## Alıştırma yönergeleri
1. İlaç fiyatlandırması üzerine olan okuma parçasında, 2004 tebliğinde kullanıldığı belirtilen ve parantez içinde sayılan fiyat ve kar kontrol düzenlemelerini sıralayın.
2. İlaç fiyatlandırması üzerine olan okuma parçasına göre aşağıdaki soruları yanıtlayın.
(a) 2005 yılında kamunun ilaç harcamaları yüzde kaç artmıştır?
(b) 2000'li yıllara kadar pazar büyümesi ortalama yüzde kaç civarında seyretmiştir?
(c) Günübirlik tedavide özel hastanelerden ilaç verilmesi, ilaç pazarının yüzde kaçı anlamına gelmektedir?
═══ Okuma parçası
2004 Beşeri İlaçların Fiyatlandırması Hakkında Tebliğ, bu konuda atılmış adımların ilk yasal belgesi niteliğindedir. Bu belgeyi önemli kılan, “ilaçta tasarrufun” ilk aşamasında göreli olarak rasyonel tedbirlerin alınmış olmasıdır. Ancak bu belgenin ilginç yanı, Avrupa ülkelerinde tek tek gündeme gelen bilinen fiyat kontrol düzenlemeleri ile kar kontrol düzenlemelerinin tümünün (referans fiyat, negatif /pozitif liste, regresif kar marjı, eşdeğer ilaç v.s.) kullanılmış olmasıdır. Bu yöntemler; o zaman için SSK hak sahiplerinin serbest eczanelerden ilaç almaya başlaması ile ilaç hizmetine ulaşımın kolaylaşması, hekime başvurma sıklığının artması gibi talep unsurundaki esnekliği ve genişlemeyi belirli bir ölçüde sınırlı bir biçimde bütçeye yansıtmayı başarabilmiştir. 2005 yılında kamunun ilaç harcamaları yüzde 55.4 artmıştır. Yine de ilaçta tasarruf mantığından bakıldığında 2000’li yıllara kadar ortalama yüzde 2 civarında seyreden pazar büyümesinin bu boyutta karşılanması mümkün değildir.


Bütün bu süreçte belirleyici soru, ilaçta tasarrufun bedelini hangi aktörlerin ödeyeceğidir. Hem yasa koyucu hem de en büyük alıcı olan kamu mu, lobisiyle ve çokuluslu hukukuyla, tahkimiyle güçlü olan ilaç şirketleri mi, yoksa eczacı ve hasta mı?
2004 yılından sonra istediği oranda tasarrufu sağlayamayan ve kamu ve eczacı ıskontoları ile birlikte, bütün rasyonel önlemleri tüketmiş bulunan kamu, hukuk dışına çıkarak ya da sınırlarını zorlayarak yeni önlemler bulma yoluna gitmiştir. Tedavi katılım payları (muayene ücretleri) ve bunların eczaneler aracılığıyla tahsili uygulaması, bu tasarrufun ek bedel yolu ile hasta, personel maliyetini düşürmek yolu ile dolaylı olarak eczacı aracılığıyla yapılması niyetini apaçık gösteren bir mihenk taşıdır.


Eczacının 21 Aralık’ta başlayan süreç ile yaptığı; tarihi bir eğilimi tersine çevirmek olmuştur. Kamu-ilaç şirketi bloğuna karşı, hem eczacının kendi içindeki bütünleşmesi hem de eczacı-hasta bloğunun oluşması konusunda önemli bir kazanım elde edilmiştir. Eczacının işçileşmesi eğilimine karşı, bunu gerçek kılma potansiyeline sahip olan yasal düzenleme girişimlerini altüst etmekle kalmamış, aynı zamanda özelleştirme eğiliminin en büyük yansımalarından bir tanesi olan kamunun özel sektöre hukuk ve tarihdışı (“zaman ve mekanlar dışı” anlamında) bir kaynak aktarımının adı olan, ilaç pazarının yüzde 20’si anlamına gelen günübirlik tedavide özel hastanelerden ilaç verilmesi uygulamasına bir nokta koydurmuştur.
══════
═══ Sağlanan bilgiler
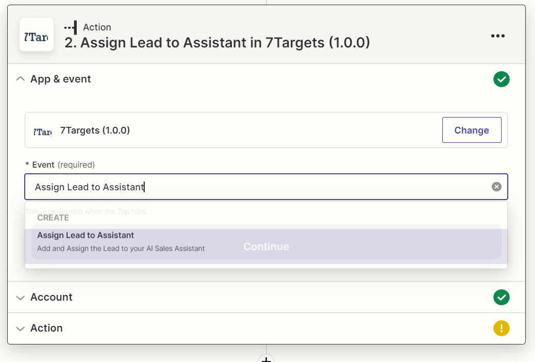Click the step title Assign Lead to Assistant
Image resolution: width=535 pixels, height=362 pixels.
pyautogui.click(x=217, y=43)
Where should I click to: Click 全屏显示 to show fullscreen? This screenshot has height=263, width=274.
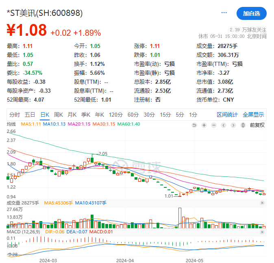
══════
## Beklenen yanıtlar
1. Referans fiyat, negatif/pozitif liste, regresif kar marjı, eşdeğer ilaç

2.
(a) Yüzde 55.4
(b) Yüzde 2
(c) Yüzde 20